(Provided passage):
########################################

Ann Dowd '78
The celebrated actress talks about challenging convention, the definition of bliss and her Oscar buzz-worthy role in Compliance
By M.B. Roberts
It's a crisp September day in the coastal resort town of Deauville, France. The 38th Deauville American Film Festival is under way, and a beaming Ann Dowd '78 moves down the red carpet en route to a screening of Compliance, her latest and most controversial film.
In Compliance, Dowd plays Sandra, a fast-food restaurant manager forced into a morally questionable situation when a police officer calls and accuses Sandra's young co-worker of a crime. The officer orders Sandra to detain the girl, who swears innocence, and a nightmarish scenario unfolds.
After the Deauville screening, a reporter asks Dowd if the notion of bowing to authority was an American problem, the actress answered incredulously, "Nazi Germany?"
"The notion of compliance is as old as time," Dowd says. "When people say, 'I was told to do this,' it relieves them of responsibility to make up their own minds and keep their own standards of right and wrong."
The film has evoked strong emotions and resulted in walkouts by theatergoers in the United States and even in France, where audiences are typically more tolerant.
"The story really triggers people," says Dowd. "They get very angry. But if it gets people thinking, that's a great thing."
Thinking for herself and challenging convention would ultimately define Ann Dowd's life. But before she became an actress with a long list of credits, including roles in plays, movies and TV shows, she was a third-generation Crusader (after her grandfather, James J. Dowd, Class of 1905; uncle James J. Dowd Jr. '45; and father, John E. Dowd '50). Mostly she was just carrying on a family tradition, although a new one for women in her clan (which included her sister, Kate M. Dowd '76, and later, cousins AnnMaura Connolly '86 and Mary Connolly Turner '89).
"My sister was in the first class that admitted women," says Dowd. "She thrived. It was a wonderful experience to have her there when I came along two years later."
But the person who most influenced her college choice was her father.

########################################

(Aim 1): From the Ann Dowd profile, print the passage from "In Compliance, Dowd" to "typically more tolerant.".
(Aim 2):
Answer these questions using the Ann Dowd profile:
(a) At which film festival is Dowd walking the red carpet?
(b) What character does Dowd play in Compliance, and what is that character's job?
(c) According to Dowd, which class was her sister in?
(Aim 3): Please go on with the Ann Dowd profile, starting after its final sentence.

(Supplied data):
########################################

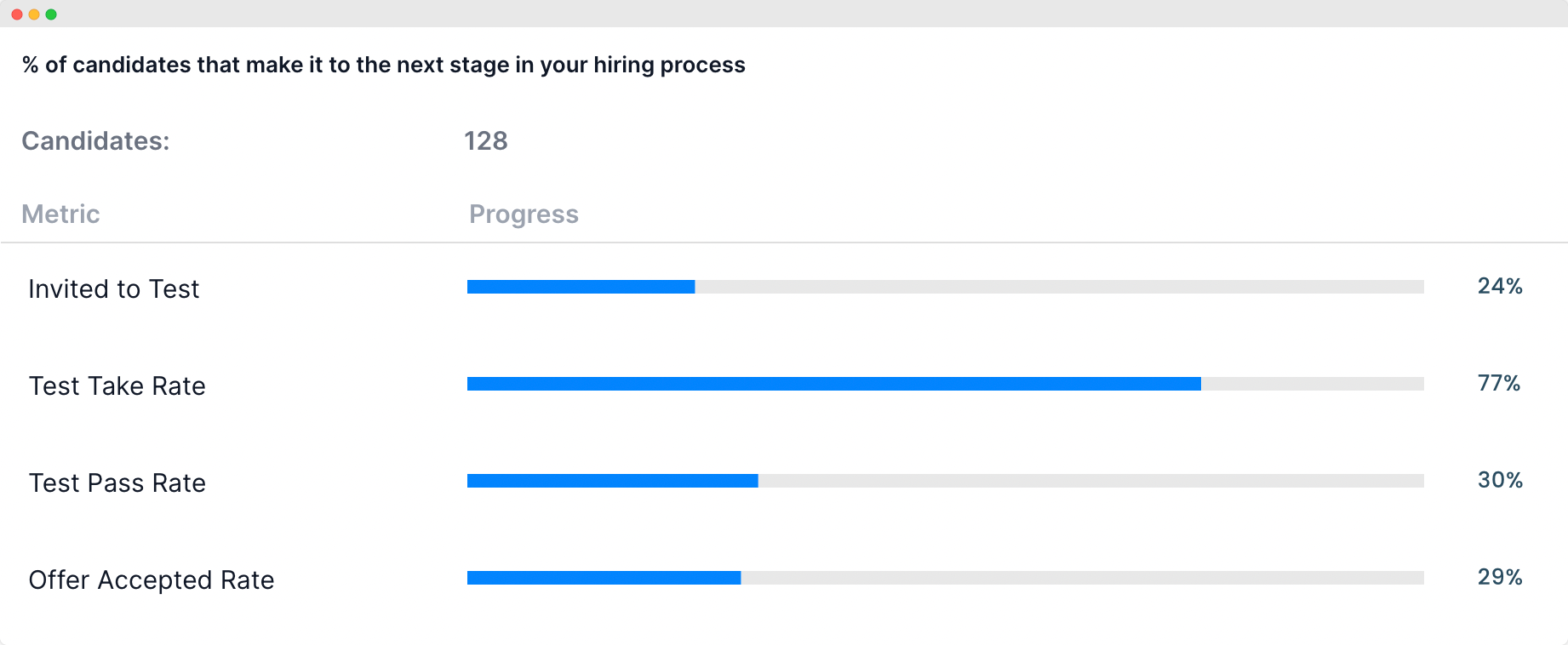1568x645 pixels.
Task: Select the Invited to Test metric label
Action: 114,289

########################################

(Reply 1):
In Compliance, Dowd plays Sandra, a fast-food restaurant manager forced into a morally questionable situation when a police officer calls and accuses Sandra's young co-worker of a crime. The officer orders Sandra to detain the girl, who swears innocence, and a nightmarish scenario unfolds.
After the Deauville screening, a reporter asks Dowd if the notion of bowing to authority was an American problem, the actress answered incredulously, "Nazi Germany?"
"The notion of compliance is as old as time," Dowd says. "When people say, 'I was told to do this,' it relieves them of responsibility to make up their own minds and keep their own standards of right and wrong."
The film has evoked strong emotions and resulted in walkouts by theatergoers in the United States and even in France, where audiences are typically more tolerant.

(Reply 2):
(a) The 38th Deauville American Film Festival
(b) Sandra, a fast-food restaurant manager
(c) The first class that admitted women

(Reply 3):
"He was so proud of Holy Cross," says Dowd. "It meant the world to him. He recruited for Holy Cross, worked in the press box during football games and tailgated all the time. He stayed close with fellow students and priests he met there."
Although she was thrilled to be following in his footsteps, she was heartbroken when her father passed away during her senior year in high school. Freshman year at Holy Cross was definitely bittersweet.
"That first year was laced with sadness," she remembers. "To avoid dealing with it, I dove in and studied constantly. I was premed, so it was a real struggle to find some balance and not study 24 hours a day."
Though her premed coursework was, at times, "terrifying," Dowd found a bright spot with organic chemistry professor Michael G. McGrath, who taught her to trust that she knew what she was doing. Even so, Dowd worried about grades and whether she was on the right path. Relief came in an unexpected place. "What saved me was my acting class and doing plays at Fenwick Theatre," she says.
Soon, others took notice that acting (in plays such as Summertime) was more than Dowd's hobby. It was her passion. "I loved the theatre department," remembers Dowd. "A teacher named Donald Ilko was hugely influential in my decision to become an actress."
Dowd also credits her roommate, Maribeth Wahle '78, with showing her the light.
"She said, 'Do you really want to go to med school? Go down the path that's in front of you that you love.' "
And that's what Dowd did. Post-Holy Cross, she auditioned for and was accepted to The Theatre School at DePaul University in Chicago.
"I've never looked back," she says. "Dance class, acting class, it was bliss!"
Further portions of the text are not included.